Give back, word for word, the lines in the listing below from the one holding "The width and" down to the one holding "Click the user", both ends included.

★ ★ ★ ★ ★ ★ ★

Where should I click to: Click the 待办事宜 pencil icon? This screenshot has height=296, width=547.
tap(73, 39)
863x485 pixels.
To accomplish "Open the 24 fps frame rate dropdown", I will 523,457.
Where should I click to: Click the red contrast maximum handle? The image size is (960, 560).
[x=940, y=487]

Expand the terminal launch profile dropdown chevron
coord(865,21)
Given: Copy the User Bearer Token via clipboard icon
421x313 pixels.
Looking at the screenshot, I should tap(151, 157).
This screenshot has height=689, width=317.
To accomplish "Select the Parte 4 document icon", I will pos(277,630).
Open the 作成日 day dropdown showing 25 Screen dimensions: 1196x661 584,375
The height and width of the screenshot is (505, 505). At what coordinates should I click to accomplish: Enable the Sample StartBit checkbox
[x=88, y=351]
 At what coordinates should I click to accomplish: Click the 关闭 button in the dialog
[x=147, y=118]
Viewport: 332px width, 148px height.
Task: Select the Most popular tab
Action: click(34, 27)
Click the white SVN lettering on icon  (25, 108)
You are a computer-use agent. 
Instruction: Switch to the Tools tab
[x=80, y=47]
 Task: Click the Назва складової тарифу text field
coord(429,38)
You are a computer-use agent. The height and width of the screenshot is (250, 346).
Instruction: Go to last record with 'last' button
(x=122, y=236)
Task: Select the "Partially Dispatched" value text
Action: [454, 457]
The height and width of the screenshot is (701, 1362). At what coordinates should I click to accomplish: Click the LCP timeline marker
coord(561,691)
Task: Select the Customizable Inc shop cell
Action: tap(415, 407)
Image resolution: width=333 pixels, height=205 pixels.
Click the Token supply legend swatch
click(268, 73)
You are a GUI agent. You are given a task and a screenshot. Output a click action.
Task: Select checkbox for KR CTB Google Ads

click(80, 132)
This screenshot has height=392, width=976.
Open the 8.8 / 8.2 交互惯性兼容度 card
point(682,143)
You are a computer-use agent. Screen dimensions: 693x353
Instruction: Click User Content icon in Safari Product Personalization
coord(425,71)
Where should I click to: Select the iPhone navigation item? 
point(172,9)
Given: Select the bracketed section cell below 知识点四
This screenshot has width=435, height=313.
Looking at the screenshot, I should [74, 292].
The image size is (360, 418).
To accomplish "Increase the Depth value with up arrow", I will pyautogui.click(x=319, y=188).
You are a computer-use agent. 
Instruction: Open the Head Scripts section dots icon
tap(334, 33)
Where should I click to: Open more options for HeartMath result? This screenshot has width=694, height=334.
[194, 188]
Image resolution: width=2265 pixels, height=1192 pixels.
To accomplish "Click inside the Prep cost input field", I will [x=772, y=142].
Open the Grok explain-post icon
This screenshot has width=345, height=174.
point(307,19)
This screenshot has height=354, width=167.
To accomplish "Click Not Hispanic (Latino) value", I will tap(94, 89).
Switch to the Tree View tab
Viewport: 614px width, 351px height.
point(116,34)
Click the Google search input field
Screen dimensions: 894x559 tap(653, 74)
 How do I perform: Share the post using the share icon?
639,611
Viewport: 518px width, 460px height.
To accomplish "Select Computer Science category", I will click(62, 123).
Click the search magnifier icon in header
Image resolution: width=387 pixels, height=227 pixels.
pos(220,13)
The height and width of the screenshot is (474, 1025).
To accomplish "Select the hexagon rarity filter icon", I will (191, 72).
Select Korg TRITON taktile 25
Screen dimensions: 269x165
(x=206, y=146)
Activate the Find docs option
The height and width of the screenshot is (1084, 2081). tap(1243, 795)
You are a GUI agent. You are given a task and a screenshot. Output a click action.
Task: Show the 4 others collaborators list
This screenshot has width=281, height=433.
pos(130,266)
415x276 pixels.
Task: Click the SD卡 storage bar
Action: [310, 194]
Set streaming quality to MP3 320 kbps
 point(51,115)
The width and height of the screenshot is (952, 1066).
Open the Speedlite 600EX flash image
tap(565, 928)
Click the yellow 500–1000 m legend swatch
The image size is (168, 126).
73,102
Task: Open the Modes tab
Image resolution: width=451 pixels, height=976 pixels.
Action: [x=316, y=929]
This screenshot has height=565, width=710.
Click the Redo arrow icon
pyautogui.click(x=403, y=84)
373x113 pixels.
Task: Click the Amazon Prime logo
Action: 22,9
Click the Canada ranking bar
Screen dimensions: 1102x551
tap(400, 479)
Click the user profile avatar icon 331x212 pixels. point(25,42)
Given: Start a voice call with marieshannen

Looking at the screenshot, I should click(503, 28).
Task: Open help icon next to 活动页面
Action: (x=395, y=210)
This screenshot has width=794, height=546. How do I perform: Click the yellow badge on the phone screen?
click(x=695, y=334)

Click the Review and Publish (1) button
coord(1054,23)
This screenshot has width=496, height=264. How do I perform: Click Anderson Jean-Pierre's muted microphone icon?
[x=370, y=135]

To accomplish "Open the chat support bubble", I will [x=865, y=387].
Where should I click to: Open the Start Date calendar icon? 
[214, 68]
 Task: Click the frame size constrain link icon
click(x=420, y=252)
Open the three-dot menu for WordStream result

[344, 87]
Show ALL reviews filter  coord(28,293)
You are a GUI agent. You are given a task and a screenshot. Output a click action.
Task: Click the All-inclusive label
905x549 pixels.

★ ★ ★ ★ ★ ★ ★

*Solved problem*
The width and height of the screenshot is (952, 1066).
Open the Speedlite 600EX flash image
tap(565, 928)
Click the yellow 500–1000 m legend swatch
The image size is (168, 126).
73,102
Task: Open the Modes tab
Image resolution: width=451 pixels, height=976 pixels.
Action: [x=316, y=929]
This screenshot has height=565, width=710.
Click the Redo arrow icon
pyautogui.click(x=403, y=84)
373x113 pixels.
Task: Click the Amazon Prime logo
Action: 22,9
Click the Canada ranking bar
Screen dimensions: 1102x551
tap(400, 479)
Click the user profile avatar icon 331x212 pixels. point(25,42)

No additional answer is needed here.